Continuing Exhibits:
-
April 6-September 1: "Phantom Sightings-Art after the Chicano Movement" at LACMA
Phantom Sightings: Art after the Chicano Movement is the largest exhibition of cutting-edge Chicano art ever presented at LACMA. Chicano art, traditionally described as work created by Americans of Mexican descent, was established as a politically and culturally inspired movement during the counterculture revolutions of the late 1960s and early 1970s. This exhibition explores the more experimental tendencies within the Chicano art movement—ones oriented less toward painting and declarative polemical assertion than toward conceptual art, performance, film, photo- and media-based art, and "stealthy" artistic interventions in urban spaces.
-
April 10-July 6: "Doctrinal Nourishment-Art and Anarchism in the Time of James Ensor" at LACMA
Focusing on a rare impression of one of James Ensor’s most important and politically subversive etchings, Doctrinal Nourishment: Art and Anarchism in the Time of James Ensor will bring The Doctrinal Nourishment (1889–1895) together with approximately sixty works on paper selected from LACMA’s significant holdings in Ensor and German Expressionist prints, as well as from key local institutions and private collections.
-
April 13-July 14: "Lawrence Weiner-As Far As The Eye Can See" at the Geffen Contemporary
The first major United States retrospective of the work of New York-based artist Lawrence Weiner (b.1942, Bronx, NY), one of the key figures associated with the emergence and foundations of conceptual art in the 1960s, Lawrence Weiner: AS FAR AS THE EYE CAN SEE provides a comprehensive examination of Weiner’s remarkable and cohesive oeuvre, assembling key selections and bodies of work from throughout his 40-year career.
-
April 25-December 8: "Marcel Duchamp Redux" at the Norton Simon
This year marks the 45th anniversary of Marcel Duchamp’s legendary retrospective at the Pasadena Art Museum, now the Norton Simon Museum. The installation Marcel Duchamp Redux features a dozen Duchamp works acquired by the Museum during and after the 1963 exhibition, as well as photographs and ephemera from the retrospe
-
March 6-June 23: "The Color of Life: Polychromy in Sculpture from Antiquity to the Present" at the Getty Villa.
Focusing on representations of the human figure, this exhibition explores the role of color in sculpture and its place in Western taste.

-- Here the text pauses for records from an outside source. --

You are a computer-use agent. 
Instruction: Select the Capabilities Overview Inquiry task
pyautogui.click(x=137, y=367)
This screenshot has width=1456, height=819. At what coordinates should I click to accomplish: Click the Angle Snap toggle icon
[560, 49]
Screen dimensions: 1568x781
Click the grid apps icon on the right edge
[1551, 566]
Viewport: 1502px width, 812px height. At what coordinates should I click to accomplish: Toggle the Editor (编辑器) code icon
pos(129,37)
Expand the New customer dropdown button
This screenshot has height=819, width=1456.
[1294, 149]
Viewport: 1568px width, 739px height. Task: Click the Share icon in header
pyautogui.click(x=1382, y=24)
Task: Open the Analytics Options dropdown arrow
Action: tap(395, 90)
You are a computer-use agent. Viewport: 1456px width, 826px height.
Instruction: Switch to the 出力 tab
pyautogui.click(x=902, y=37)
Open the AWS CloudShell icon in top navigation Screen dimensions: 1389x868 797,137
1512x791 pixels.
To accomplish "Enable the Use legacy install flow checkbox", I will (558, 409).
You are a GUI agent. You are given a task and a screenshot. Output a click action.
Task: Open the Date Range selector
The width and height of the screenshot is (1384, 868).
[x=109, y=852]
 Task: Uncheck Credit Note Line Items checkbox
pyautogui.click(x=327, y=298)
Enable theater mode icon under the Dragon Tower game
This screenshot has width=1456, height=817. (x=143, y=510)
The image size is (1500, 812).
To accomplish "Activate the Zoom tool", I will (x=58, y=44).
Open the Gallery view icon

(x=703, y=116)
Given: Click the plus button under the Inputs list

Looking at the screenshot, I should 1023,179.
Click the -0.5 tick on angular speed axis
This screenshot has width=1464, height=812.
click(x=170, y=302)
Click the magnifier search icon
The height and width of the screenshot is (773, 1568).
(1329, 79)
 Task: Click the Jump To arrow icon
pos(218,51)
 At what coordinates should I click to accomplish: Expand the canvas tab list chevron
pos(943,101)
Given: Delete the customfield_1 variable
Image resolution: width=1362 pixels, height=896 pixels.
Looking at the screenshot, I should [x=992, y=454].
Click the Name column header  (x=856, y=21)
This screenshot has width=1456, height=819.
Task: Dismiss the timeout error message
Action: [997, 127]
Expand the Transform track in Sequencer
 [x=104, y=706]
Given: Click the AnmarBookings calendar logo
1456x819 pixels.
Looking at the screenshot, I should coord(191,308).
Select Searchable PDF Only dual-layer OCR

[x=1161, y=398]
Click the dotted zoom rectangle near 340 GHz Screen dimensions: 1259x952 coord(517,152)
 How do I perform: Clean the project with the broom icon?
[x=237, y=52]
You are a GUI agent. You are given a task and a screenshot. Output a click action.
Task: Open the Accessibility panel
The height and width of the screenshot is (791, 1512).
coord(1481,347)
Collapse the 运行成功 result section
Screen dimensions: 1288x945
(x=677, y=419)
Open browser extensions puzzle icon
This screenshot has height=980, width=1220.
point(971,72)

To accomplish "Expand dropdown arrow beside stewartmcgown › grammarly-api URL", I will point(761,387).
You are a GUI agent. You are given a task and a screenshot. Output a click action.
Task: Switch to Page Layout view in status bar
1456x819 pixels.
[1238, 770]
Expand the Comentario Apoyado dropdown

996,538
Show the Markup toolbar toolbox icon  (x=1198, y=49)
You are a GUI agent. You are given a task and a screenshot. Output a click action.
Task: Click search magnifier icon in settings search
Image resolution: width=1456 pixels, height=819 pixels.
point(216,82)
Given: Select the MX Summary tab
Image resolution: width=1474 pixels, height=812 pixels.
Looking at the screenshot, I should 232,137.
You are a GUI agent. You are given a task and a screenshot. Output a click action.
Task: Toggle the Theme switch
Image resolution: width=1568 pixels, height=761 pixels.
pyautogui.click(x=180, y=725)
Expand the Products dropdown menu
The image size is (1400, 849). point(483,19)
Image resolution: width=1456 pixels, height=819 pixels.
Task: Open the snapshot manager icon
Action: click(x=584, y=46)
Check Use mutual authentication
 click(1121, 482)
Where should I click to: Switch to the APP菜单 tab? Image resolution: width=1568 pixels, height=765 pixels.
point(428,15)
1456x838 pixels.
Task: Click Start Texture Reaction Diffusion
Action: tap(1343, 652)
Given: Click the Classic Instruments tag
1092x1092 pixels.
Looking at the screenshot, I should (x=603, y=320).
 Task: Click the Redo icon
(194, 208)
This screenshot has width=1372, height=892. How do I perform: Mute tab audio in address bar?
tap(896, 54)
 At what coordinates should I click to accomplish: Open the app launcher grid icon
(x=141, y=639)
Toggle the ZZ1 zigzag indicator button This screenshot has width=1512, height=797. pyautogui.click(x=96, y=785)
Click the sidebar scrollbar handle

Ancient, medieval, and early Renaissance statues were regularly painted, but Neoclassical collecting interests and aesthetic concerns have privileged monochrome marble and bronze. Following recent research on ancient pigments, The Color of Life includes a variety of masterpieces that reveal the lifelike qualities of polychrome statues fashioned over the course of four millennia. -
March 6-June 27: "Chinaman's Chance: Views of the Chinese American Experience" at the Asian Pacific Museum in Pasadena.
Three contemporary artists will examine the diverse Chinese American experience from the days of the Transcontinental Railroad’s construction to today.
-
March 7-August 18: "Maillol's Miniatures" at the Norton Simon.
More than thirty sculptures by artist Aristide Maillol (French, 1861-1944); examines small-scale sculptures by Maillol which are not normally on view. These works, some of them artist’s proofs, were used by Maillol as study pieces, and thus provide a better understanding of the artist’s working methods.
-
March 25-August 10: "Ten Years in Focus: The Artist and the Camera" at the Getty Center.
This exhibition of notable acquisitions that have entered the collection of the J. Paul Getty Museum in the past ten years brings together two complementary aspects of the medium of photography: a "painterly" approach used by many artists to set their work apart from that of practitioners of a more documentary style, and the apparatus integral to the resulting pictures.